──────── Text provided

Contemporary Irish Art | Then & Now
When
Thursday, March 30, 2023, 18:00 - 20:00Where
Tickets
The Wilton Gallery invites you to a talk with Catherine Marshall and Yvonne Scott
Contemporary Art in Ireland | Then & Now, a talk by acclaimed scholars Marshall and Scott, will take place in the intimate surroundings of the Wilton Gallery and will be followed by a Q & A session chaired by Dr Brenda Moore-McCann. The talk arises out of Marshall and Scott's recent publication titled: Irish Art 1920-2020: perspectives on change (Royal Irish Academy).

────────────────
──────── Supplied data

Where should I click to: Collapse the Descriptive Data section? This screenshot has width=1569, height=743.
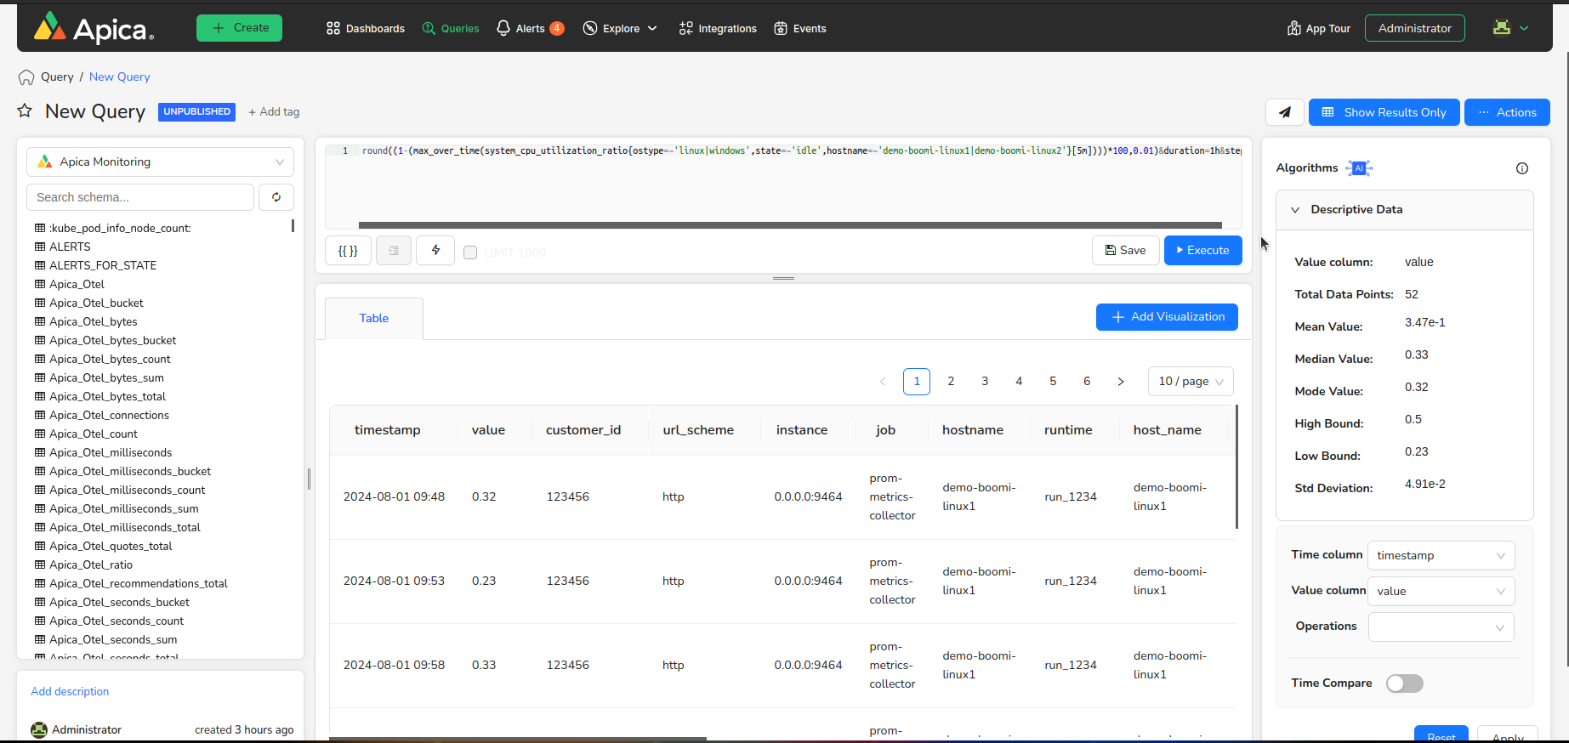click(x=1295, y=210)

────────────────
──────── Supplied data

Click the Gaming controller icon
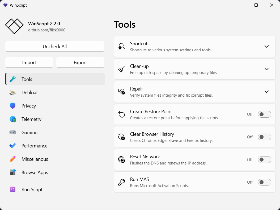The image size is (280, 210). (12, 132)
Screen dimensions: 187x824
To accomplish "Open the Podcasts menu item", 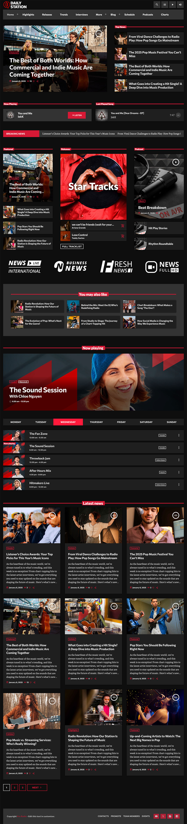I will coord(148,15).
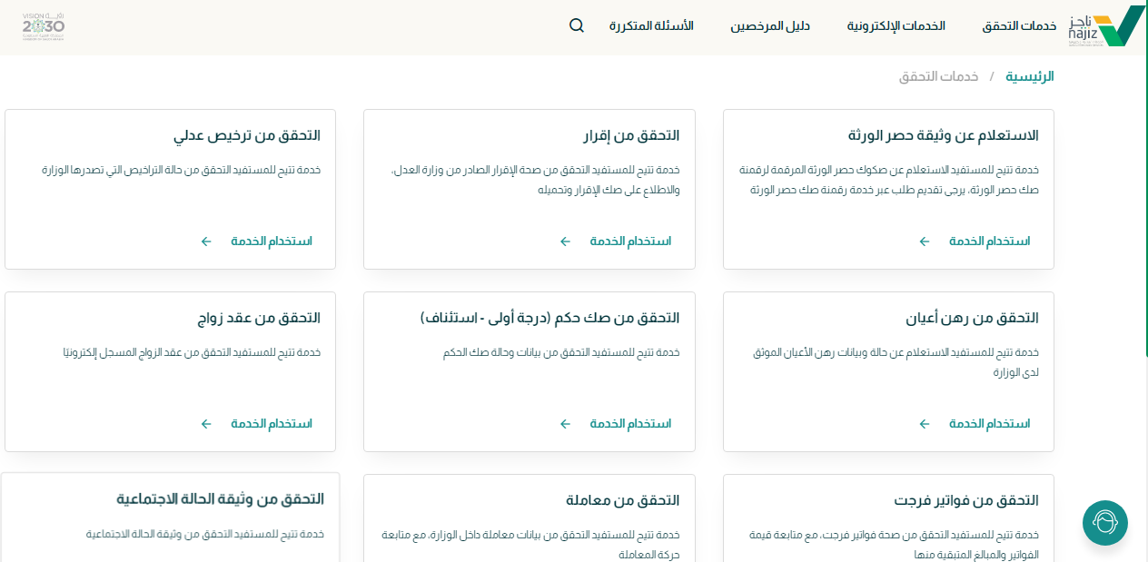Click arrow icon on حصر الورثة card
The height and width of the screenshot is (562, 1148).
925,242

────────────────
──────── Supplied data

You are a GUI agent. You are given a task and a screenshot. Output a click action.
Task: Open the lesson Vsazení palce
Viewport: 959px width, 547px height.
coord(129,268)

────────────────

#### Problem description
According to the talk announcement, who will chair the Q & A session? Please answer in a few words.

#### Response below
Dr Brenda Moore-McCann